## TEXTO
Sin embargo la moda fue permeando hacia los jóvenes profesionalmente exitosos. Comenzaron a aparecer los yuppies, empresarios informales, emprendedores de cabello largo y barbas retadoras. Si inicialmente todo tenía un contenido de inofensiva protesta, la asimilación de la moda por las «clases protestadas» la hizo más indiscernible.
¿El movimiento fue entonces inútil? No, para nada: de alguna manera había triunfado. El mundo siguió adelante. Probablemente sin percatarse mucho llevaba su marca.
Me parece que en esto de las corbatas se urde secretamente otra vuelta de la manivela. Dada la victoria definitiva de los enemigos de ese símbolo prendario, podría preverse un vuelco inesperado.
Usar retadoramente la corbata pasaría a ser la nueva manera de protestar.
¿Cómo valorar esos cambios? ¿Son malos o buenos?

## PROBLEMA 1
Resume en dos oraciones el texto sobre la moda y la corbata.
## PROBLEMA 2
Extrae sin cambios el fragmento del texto sobre la moda y la corbata que comienza en "Me parece que" y termina en "malos o buenos?".

## ÍTEMS
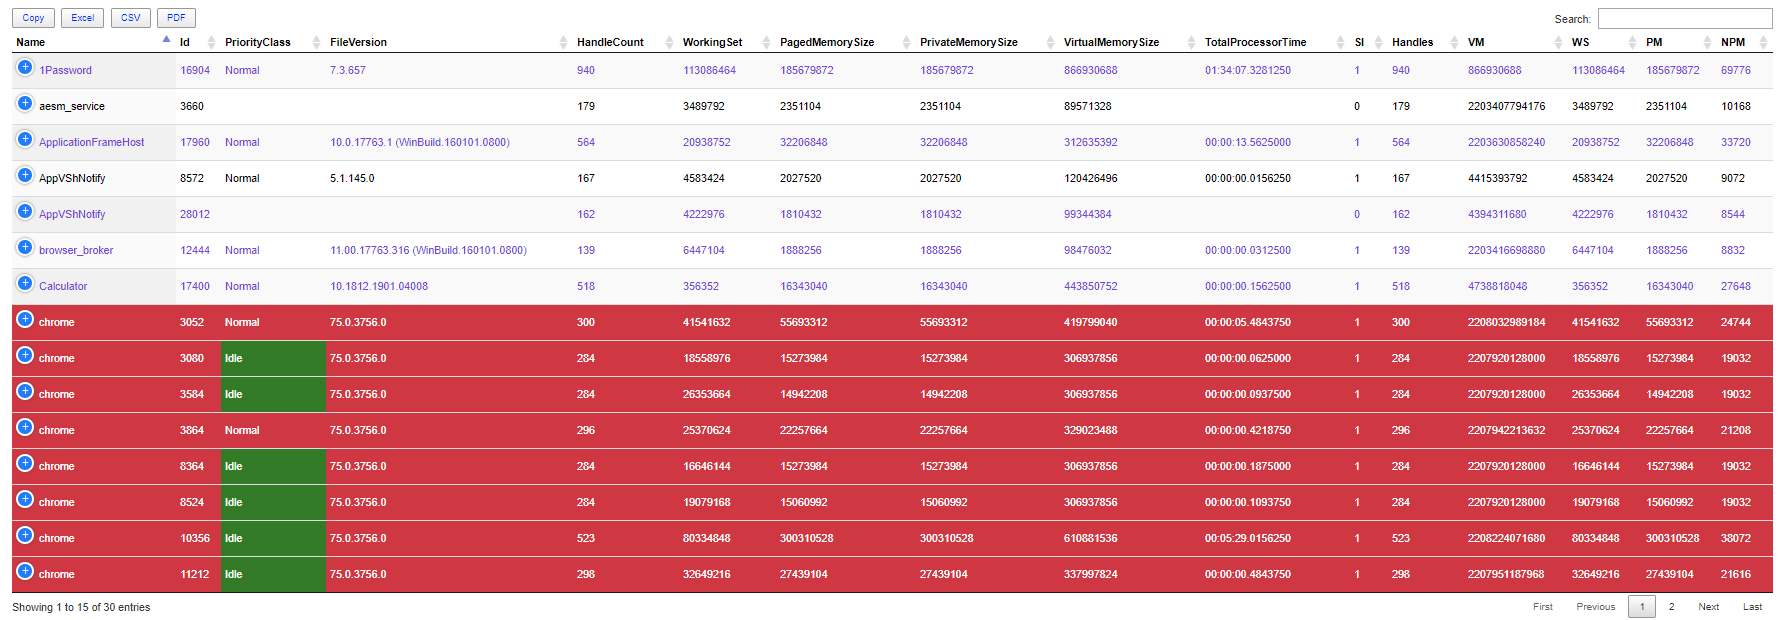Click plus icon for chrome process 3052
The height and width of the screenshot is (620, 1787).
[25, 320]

---

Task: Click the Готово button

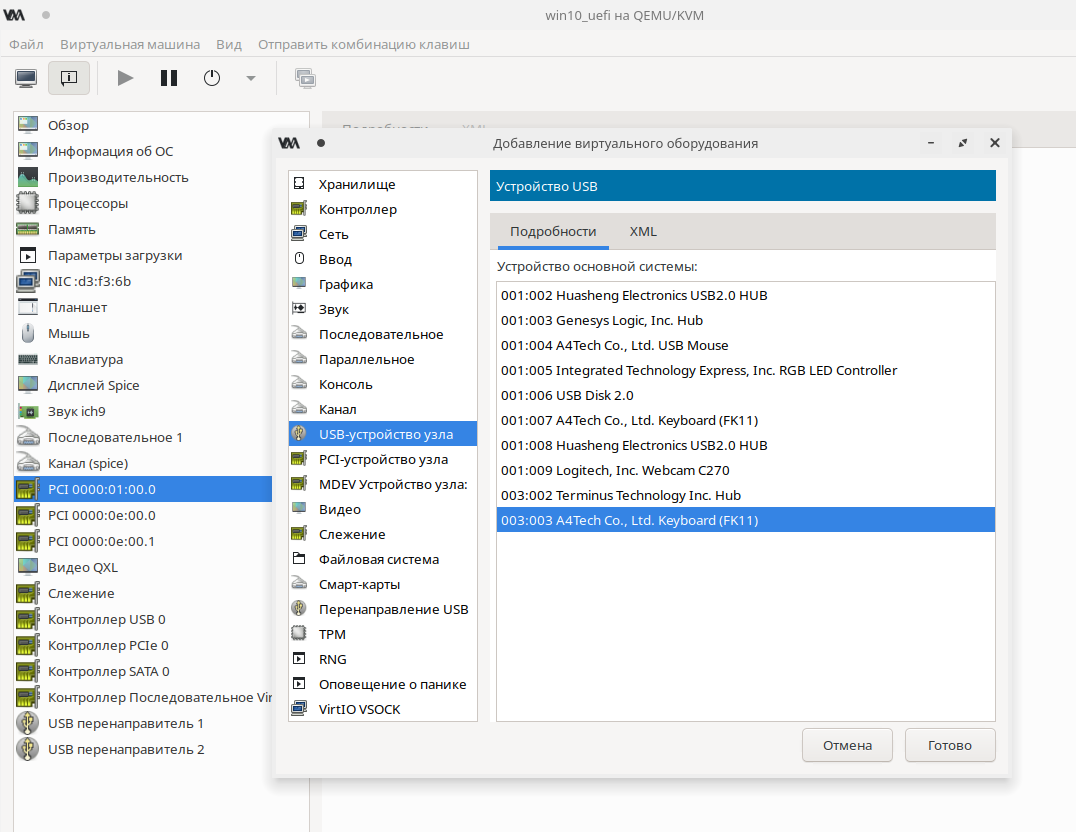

## RESULTADO DEL EJERCICIO 1
La moda de protesta pasó a los jóvenes profesionales exitosos, como los yuppies y los emprendedores de cabello largo y barbas retadoras, y esa asimilación la hizo menos discernible, aunque el movimiento no fue inútil, porque triunfó y el mundo llevaba su marca. Ante la victoria definitiva de los enemigos de la corbata, el texto prevé un vuelco en el que usarla retadoramente sería la nueva manera de protestar.

## RESULTADO DEL EJERCICIO 2
Me parece que en esto de las corbatas se urde secretamente otra vuelta de la manivela. Dada la victoria definitiva de los enemigos de ese símbolo prendario, podría preverse un vuelco inesperado.
Usar retadoramente la corbata pasaría a ser la nueva manera de protestar.
¿Cómo valorar esos cambios? ¿Son malos o buenos?